La suppression des haies fit disparaître abris et corridors pour la faune ordinaire du Nivernais : hérissons, passereaux, chouettes – sans parler des essences d’arbres emblématiques. La biodiversité fit les frais de cette ouverture à marche forcée, même si quelques exploitants, dès les années 1980, tentèrent de sauver ou de régénérer quelques linéaires, parfois conseillés par la Fédération des chasseurs de la Nièvre (rapports de 1992-1995).

Mais la transformation n’est pas que visuelle ou écologique. Elle est aussi sociale. La recomposition de la propriété foncière s’accompagna d’un éloignement entre familles – les terres rassemblées Doyen, Barillier ou Pochon, qui structuraient la vie collective, se diluèrent dans des exploitations de plus en plus anonymes, parfois détenues à distance par des investisseurs extérieurs au village (voir « Mutations agricoles et désertification rurale », Bernard Blanchard, Revue rurale, 2010).

D’autre part, la perte des chemins de traverse, tout comme la raréfaction des usages collectifs (coupes de bois, ramassage des noisettes, passage libre pour aller à l’école ou à la messe), a contribué à un sentiment de repli.

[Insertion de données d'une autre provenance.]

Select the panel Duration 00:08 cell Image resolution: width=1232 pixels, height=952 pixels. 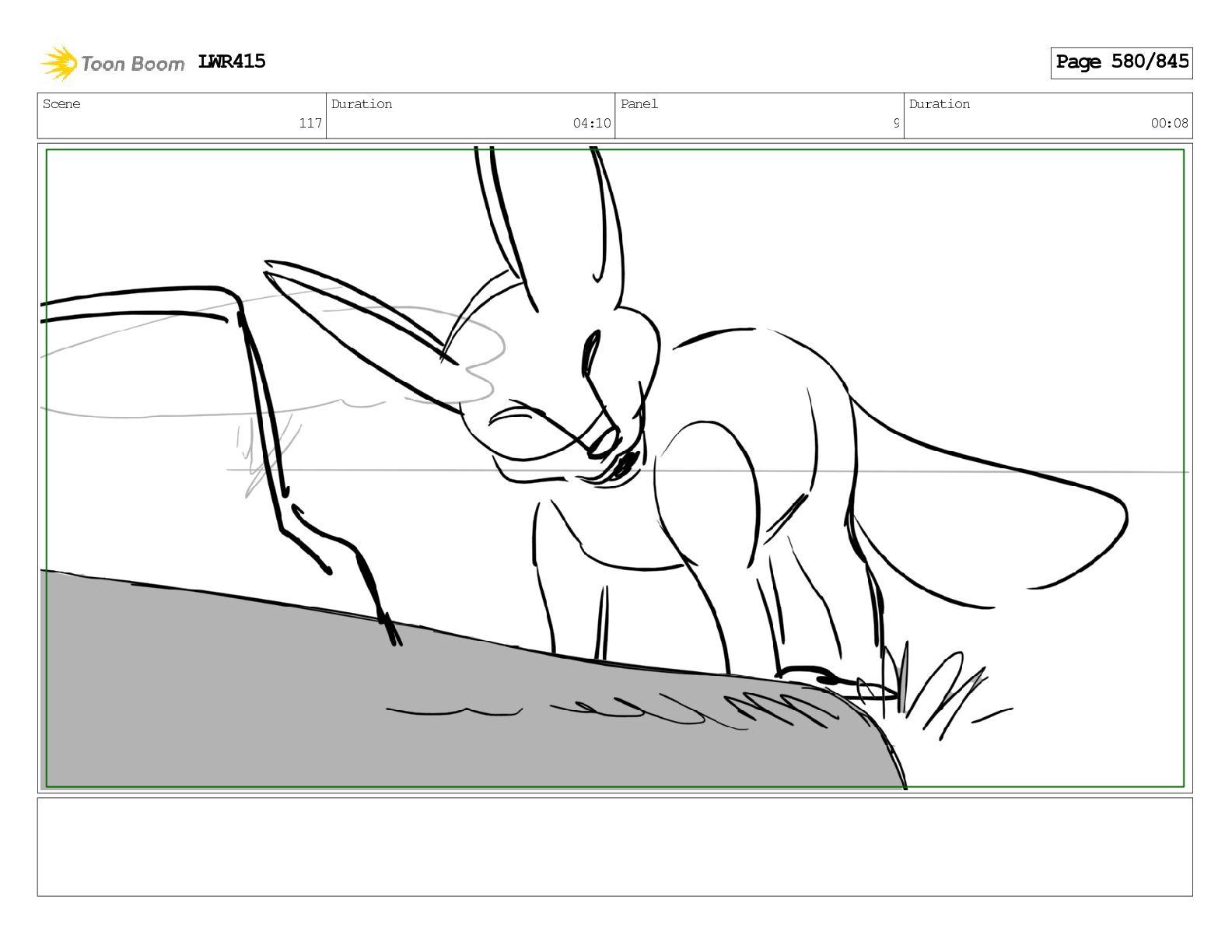1048,115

Les cartes postales anciennes de Vielmanay, entre 1910 et 1930, rappellent encore les groupes d’enfants cheminant dans le bocage, jupes remontées et sabots crottés le long de haies touffues. Aujourd’hui, ce sont souvent les tracteurs seuls qui sillonnent ces perspectives vastes, où le relief adouci par le remembrement laisse une sensation de vide aux yeux des anciens.

Ce qui demeure, ce qui renaît : vestiges et avenir du bocage vielmanaysien

Néanmoins, rien n’est entièrement figé. Depuis le début du XXIe siècle, une sensibilité nouvelle émerge autour de Vielmanay : la conscience environnementale, la redécouverte des « sentiers du patrimoine », la plantation de haies champêtres en accompagnement de projets agroécologiques (notamment via des programmes soutenus par le Département et des associations locales telles que « Haies vives du Nivernais »).

Cette reconquête partielle s’accompagne de redécouvertes : identification de mares relictuelles, restauration de murets, défense de chemins ruraux oubliés (à l’initiative de la commune ou de chasseurs locaux). Et ce sont souvent les récits des anciens qui permettent ces résurgences : une anecdote sur le « champ des Chèvres » où l’on passait jadis, l’endroit où l’on a retrouvé un vieux bornage de pierre, le souvenir d’un noyer centenaire. À chaque fois, on mesure combien le paysage agricole n’est pas qu’une affaire de technique et de rendement, mais une mémoire vivante à la rencontre des générations.

Regards croisés sur un paysage en mouvement

L’évolution des parcelles agricoles à Vielmanay n’est donc ni une perte totale ni une simple révolution réussie. Le bocage historique, sculpté patiemment par les générations, s’estompe, mais les strates de l’histoire demeurent lisibles, à qui sait voir et écouter. Entre les larges champs de maïs ou de colza, persistent des talus, des fossés, des bouquets d’herbes folles, témoins émouvants d’un autre âge. Les paysages changent, mais ils ne s’effacent jamais complètement.

Cette mémoire invisible, portée par les terres, les arbres rescapés, et la parole des anciens, interroge notre façon d’habiter le village et d’y circuler. Aux carrefours de Vielmanay, l’histoire des parcelles agricoles continue – entre adaptation, transmission et, peut-être, renouveau du regard collectif posé sur ces paysages façonnés depuis des siècles.

  • SOURCES : Archives départementales de la Nièvre : cadastre napoléonien de Vielmanay. Inventaire forestier national (IFN). Études et articles de la Société académique du Nivernais (SAHN). Revue rurale, B. Blanchard, 2010. Parc naturel régional du Morvan, études Paysage & Biodiversité. Chambre d’Agriculture de la Nièvre. Rapports « Haies vives ».